Authorization - OAuth, API and users

Aug 16, 2016

Using social logins for user management and OAuth2 for API authorization - reverse OAuth authentication

We are using NodeJS, MongoDB, Kong, React and flux.
We have the desire to use existing accounts on other plattforms in order to do user management on our platform and to secure our API via OAuth2. We investigated OAuth2, social login, existing software, protocols, blogs, ... Thus we come up with the following workflow:

    Workflow overview
  1. The new user does a login with his/her favourite social platform, e.g. facebook or github, in the frontend via OAuth2 (and the UI of the social provider). This is done with the grant type Authorization Code.
  2. The OAuth flow is directed through the middleware via authorization code. After that the middleware requests and stores the tokens in order to reuse them without making them visible in the client.
  3. When the middleware gets valid OAuth tokens from a social provider, it requests general user information via the social providers API. As a result these information are saved in a database. We save them there because a user should be able to use multiple social providers for his/her distinct SlideWiki account. Also with these tokens we are able to make an extended usage of the APIs of the social providers, e.g. using google docs for import and export.
  4. We are using Kong for our API OAuth2. This software have to be configured with each new user. For this we are sending HTTP requests to the admin API of Kong in order to create a consumer and an application. Thus we have user information in the database and our Kong instance configured.
  5. Now we are able to retrieve an access token for our API from Kong and save it in the database.

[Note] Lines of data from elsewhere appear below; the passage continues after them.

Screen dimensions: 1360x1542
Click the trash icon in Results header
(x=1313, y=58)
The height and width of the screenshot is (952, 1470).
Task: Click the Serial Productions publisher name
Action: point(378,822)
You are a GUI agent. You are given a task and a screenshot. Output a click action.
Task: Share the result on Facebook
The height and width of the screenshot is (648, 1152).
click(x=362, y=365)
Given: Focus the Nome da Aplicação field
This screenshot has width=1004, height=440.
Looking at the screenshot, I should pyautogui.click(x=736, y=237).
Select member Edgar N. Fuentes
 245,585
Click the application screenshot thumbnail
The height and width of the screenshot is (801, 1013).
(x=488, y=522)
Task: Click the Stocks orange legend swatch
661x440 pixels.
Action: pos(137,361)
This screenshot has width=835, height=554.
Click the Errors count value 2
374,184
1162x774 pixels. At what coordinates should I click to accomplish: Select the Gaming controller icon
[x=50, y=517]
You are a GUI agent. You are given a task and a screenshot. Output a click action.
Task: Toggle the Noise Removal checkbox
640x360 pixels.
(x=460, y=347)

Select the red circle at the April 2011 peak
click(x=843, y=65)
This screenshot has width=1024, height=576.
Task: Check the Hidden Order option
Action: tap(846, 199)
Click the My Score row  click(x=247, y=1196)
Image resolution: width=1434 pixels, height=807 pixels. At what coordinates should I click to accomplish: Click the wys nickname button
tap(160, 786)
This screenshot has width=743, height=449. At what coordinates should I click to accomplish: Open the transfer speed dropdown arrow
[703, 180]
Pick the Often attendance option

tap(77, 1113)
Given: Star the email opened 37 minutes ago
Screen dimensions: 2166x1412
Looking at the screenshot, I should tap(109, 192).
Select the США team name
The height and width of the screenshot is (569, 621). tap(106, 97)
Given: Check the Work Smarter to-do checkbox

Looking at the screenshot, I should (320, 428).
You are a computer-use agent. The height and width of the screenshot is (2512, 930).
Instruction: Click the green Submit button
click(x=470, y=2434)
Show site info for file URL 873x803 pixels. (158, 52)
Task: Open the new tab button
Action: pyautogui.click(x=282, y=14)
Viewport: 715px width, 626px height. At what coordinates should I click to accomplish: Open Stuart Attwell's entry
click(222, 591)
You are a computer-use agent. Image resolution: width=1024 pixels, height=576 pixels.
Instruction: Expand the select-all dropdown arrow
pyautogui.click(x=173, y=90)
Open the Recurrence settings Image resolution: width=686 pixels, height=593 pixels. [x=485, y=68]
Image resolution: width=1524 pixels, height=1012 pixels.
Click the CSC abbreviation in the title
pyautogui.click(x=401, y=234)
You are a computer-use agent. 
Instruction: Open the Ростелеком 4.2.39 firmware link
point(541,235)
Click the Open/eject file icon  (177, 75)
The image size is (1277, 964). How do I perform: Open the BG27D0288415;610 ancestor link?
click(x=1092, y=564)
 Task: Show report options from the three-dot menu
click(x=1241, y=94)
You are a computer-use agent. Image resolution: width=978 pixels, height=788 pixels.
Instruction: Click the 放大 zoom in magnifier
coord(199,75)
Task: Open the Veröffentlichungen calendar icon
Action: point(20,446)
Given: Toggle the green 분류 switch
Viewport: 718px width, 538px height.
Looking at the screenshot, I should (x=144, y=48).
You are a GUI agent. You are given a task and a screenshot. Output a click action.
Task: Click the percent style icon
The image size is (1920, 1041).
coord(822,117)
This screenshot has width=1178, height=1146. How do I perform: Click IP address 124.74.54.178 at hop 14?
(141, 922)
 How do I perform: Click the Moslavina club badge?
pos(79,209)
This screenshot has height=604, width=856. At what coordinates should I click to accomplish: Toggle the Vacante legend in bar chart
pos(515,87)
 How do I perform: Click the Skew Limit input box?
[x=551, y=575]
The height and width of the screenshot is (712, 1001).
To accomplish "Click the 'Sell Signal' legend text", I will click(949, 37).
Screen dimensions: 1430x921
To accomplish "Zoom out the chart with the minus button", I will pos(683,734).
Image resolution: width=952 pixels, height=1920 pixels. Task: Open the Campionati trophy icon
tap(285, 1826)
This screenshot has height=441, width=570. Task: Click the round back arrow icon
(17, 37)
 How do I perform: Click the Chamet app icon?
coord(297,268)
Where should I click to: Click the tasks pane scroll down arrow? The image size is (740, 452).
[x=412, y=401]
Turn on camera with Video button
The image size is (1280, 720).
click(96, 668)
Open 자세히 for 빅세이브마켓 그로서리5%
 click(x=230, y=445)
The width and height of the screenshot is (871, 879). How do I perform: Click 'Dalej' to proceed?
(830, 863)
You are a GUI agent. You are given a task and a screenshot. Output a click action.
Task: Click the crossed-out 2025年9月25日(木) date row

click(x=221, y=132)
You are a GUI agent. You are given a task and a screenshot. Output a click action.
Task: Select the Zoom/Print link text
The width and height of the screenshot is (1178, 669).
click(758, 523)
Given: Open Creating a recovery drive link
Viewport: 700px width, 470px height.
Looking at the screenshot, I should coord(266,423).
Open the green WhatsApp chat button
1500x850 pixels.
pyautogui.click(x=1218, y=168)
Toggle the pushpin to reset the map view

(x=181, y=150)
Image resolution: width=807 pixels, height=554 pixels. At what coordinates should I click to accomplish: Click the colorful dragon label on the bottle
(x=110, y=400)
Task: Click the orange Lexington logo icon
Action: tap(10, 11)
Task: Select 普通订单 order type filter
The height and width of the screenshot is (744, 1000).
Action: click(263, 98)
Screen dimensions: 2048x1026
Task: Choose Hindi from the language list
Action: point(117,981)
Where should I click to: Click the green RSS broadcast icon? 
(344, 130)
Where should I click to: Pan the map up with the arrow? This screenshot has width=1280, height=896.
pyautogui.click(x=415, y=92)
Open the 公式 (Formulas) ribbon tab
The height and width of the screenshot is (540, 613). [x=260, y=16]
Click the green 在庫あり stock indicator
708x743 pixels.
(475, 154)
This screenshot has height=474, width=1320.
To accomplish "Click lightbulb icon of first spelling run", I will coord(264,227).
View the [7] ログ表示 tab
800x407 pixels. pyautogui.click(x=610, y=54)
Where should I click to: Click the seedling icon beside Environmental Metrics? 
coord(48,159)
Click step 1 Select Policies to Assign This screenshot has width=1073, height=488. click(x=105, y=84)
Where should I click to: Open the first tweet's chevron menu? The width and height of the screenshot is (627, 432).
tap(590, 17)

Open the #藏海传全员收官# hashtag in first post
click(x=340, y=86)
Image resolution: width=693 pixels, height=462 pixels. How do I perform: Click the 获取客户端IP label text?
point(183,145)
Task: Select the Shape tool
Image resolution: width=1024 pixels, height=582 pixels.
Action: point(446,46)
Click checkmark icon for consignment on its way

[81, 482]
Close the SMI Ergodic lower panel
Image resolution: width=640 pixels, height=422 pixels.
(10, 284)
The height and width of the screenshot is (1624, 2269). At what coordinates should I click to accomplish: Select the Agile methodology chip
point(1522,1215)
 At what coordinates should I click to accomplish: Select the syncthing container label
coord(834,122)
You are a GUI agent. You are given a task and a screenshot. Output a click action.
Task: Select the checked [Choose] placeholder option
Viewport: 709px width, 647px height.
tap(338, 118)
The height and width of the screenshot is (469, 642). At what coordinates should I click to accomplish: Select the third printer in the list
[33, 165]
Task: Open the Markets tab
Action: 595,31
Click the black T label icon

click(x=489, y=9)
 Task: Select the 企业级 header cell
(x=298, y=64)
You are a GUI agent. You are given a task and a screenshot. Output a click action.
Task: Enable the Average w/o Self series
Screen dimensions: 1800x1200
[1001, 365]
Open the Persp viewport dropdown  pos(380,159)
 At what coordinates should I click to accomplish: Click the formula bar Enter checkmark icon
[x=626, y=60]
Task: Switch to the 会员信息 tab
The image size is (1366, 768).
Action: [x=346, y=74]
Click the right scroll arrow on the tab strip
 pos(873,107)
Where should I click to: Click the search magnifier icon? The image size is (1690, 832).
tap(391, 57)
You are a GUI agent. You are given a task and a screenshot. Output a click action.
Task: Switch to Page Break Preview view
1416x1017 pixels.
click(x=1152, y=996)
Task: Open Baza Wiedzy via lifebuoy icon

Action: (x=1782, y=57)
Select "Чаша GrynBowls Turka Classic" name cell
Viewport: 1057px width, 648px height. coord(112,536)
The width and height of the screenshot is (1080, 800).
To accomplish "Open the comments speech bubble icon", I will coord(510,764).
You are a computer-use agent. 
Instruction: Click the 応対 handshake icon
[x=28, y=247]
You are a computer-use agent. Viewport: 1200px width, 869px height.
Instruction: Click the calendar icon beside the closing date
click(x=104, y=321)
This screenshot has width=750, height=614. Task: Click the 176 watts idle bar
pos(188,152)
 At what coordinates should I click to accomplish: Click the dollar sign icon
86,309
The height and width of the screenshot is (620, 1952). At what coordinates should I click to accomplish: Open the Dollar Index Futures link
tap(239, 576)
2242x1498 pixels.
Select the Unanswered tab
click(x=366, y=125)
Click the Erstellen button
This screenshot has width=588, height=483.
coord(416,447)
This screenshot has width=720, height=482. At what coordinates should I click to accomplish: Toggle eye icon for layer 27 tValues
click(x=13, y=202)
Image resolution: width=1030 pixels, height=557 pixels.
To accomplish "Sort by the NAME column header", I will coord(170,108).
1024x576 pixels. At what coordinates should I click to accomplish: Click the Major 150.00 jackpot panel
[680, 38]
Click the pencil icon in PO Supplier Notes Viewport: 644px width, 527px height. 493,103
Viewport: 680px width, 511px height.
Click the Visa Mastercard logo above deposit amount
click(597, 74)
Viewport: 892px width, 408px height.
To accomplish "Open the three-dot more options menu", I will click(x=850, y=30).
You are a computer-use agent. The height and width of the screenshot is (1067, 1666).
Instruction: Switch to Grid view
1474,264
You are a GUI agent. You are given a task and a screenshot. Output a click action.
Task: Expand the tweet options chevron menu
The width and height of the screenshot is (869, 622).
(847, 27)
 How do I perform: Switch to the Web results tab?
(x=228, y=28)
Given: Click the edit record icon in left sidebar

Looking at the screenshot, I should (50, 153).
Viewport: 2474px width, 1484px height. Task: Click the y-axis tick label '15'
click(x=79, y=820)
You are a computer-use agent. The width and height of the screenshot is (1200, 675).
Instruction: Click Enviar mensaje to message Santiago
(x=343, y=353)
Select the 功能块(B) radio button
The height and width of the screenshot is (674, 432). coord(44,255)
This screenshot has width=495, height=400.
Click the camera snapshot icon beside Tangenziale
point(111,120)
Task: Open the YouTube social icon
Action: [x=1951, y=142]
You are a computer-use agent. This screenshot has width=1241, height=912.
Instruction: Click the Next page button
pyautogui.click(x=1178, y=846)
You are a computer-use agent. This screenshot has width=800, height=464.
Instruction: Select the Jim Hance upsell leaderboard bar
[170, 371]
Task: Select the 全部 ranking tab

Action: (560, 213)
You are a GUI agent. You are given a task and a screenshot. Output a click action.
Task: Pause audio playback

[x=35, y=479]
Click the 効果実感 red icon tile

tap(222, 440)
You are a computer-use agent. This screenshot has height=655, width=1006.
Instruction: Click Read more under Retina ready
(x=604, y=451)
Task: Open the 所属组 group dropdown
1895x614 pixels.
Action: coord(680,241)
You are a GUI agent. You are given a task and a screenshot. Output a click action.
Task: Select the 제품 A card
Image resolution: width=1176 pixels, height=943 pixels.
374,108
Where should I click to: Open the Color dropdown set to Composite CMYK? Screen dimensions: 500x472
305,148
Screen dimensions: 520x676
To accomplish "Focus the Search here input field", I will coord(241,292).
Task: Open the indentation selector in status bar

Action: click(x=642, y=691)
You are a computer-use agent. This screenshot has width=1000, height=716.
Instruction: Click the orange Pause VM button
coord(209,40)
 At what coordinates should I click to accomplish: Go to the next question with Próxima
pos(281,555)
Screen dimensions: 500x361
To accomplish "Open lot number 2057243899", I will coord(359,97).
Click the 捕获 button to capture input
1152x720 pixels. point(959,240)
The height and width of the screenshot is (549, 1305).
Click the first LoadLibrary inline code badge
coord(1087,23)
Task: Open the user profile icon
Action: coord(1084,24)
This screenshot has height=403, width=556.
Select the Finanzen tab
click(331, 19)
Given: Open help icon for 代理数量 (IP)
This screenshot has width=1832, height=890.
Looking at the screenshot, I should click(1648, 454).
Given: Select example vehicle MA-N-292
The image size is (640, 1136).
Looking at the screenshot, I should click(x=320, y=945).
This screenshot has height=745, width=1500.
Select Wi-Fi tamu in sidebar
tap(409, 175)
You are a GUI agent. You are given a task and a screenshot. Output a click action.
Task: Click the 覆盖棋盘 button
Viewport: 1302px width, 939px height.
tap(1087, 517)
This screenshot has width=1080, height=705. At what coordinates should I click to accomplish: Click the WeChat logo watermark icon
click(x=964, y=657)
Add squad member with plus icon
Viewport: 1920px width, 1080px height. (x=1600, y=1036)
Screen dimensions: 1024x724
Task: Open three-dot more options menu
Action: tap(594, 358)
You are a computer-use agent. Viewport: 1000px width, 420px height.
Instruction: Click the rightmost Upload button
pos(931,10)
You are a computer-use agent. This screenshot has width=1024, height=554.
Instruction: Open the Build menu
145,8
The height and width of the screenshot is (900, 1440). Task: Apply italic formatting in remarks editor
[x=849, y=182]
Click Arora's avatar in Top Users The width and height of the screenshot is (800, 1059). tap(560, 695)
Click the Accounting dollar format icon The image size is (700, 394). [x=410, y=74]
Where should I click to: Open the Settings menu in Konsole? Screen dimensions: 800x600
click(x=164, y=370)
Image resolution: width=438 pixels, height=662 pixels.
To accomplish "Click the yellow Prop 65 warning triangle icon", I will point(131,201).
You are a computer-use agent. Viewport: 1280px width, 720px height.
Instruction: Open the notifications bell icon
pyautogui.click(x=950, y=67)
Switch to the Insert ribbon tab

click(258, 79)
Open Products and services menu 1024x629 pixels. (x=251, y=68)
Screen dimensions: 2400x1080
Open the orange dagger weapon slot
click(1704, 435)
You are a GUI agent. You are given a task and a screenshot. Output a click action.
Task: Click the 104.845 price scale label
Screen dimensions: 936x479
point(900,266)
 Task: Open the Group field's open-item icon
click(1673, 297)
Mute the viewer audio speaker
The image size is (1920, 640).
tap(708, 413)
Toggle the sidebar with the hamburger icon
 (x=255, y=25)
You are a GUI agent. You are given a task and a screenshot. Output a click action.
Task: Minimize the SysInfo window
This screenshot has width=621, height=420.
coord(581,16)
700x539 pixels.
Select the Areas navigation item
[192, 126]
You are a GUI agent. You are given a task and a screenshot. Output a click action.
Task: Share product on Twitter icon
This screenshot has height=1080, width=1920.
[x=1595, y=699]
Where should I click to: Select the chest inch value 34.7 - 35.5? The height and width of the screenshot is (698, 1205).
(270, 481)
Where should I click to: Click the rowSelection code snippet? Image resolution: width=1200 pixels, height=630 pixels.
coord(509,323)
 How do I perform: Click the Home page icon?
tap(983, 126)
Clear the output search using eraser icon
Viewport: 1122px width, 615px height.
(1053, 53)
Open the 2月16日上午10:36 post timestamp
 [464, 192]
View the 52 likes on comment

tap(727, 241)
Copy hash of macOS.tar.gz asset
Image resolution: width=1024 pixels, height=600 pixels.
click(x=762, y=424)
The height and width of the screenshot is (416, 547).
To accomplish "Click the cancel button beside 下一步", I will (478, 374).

This token is also send to the frontend and stored in there.


Realization:

1. and 2.

The first idea was that we just do the HTTPS requests manually as the social provider demand. For our workflow we need the authorization code workflow of OAuth2 as descriped here. As I started implementing I started with facebook. There I saw at the documentation that it is possbile. In order to prevent future pitholes I checked this also for github, twitter, ... Twitter just support OAuth 1.1 or OAuth2 with client credentials. Github is easy to use. Google has its library and no documention about manually OAuth2. For every social provider we need an authorization endpoint. Thus it is a good idea to use a module which works well with hapi, our module for the service endpoints. Also our frontend is nodejs, so it could also be used there. But there we have express instead of hapi. So a module with support of both will be best. We investigated the modules on npm and the result was that we will use grant for OAuth2 and purest for a general API usage like getting user information. grant is very easy and intuitive! With it you just configure your providers (with credentials) and the path where the token will arrive. So the frontend redirects the user to your service (with the provider in the path) and grant handle the OAuth(2) with social provider UI for you. Grant workes well with google and github, but at the moment we don't get refresh tokens from every provider (at least google does). For a few providers like google, special parameters of the OAuth2 requests are neccessary to set. But grant does not capture this. The most of the work in this step is to create applications on each social provider, because you need a developer account for that. Github could be used with IPs but Google needs domain names for redirect URIs. Also Google needs a list of trustworthy clients which will use OAuth. Another thing which is different for each social provider is the scope parameter. They depending on the API of each provider and have to be configured manually.

3.

As mentioned we are using the NodeJS module purest for this. It helps using the API of multiple providers. While using it for github and google, it seems that it does not the correct handling of the APIs. For example github needs the User-Agent header and google has URLs which are not available in purest (you have to use the absolute URL). But its manageable, if it will not change frequently. So we are getting user information like the name, an id, the location, a URL and a nickname. Github refuses at the moment to give me my email address. Now we have to store (or update) the user information in the database.

4.

The NodeJS module request is suitable for that purpose, especially because Kong examples are using it. For this much code is needed because the URLs, payload and return is mostly quite differently. But it works well!

5.

With purest we get our token from Kong, save it in the database and redirect to the frontend with the token and a few user information in the headers.


Prospects

This will be activated after the first september release. As Kong should protect our API it have to be the proxy for all services. The most of the services will be protected with OAuth2, but a few should be accessible for everyone without a token. (or perhabs a standard token) Also our servies are talking with each other where we need client credential for their OAuth2 authentication. In order to realise this we will configure Kong and enhance it with plugins for better scope management. E.g. one plugin adds the user group as header to every accepted request. As this seems kind of easy, it will be more complicated in the future. For fast deployment, scalability, failovers, high availability and because it is the right way, we are using docker for each service, database, Kong instance - all.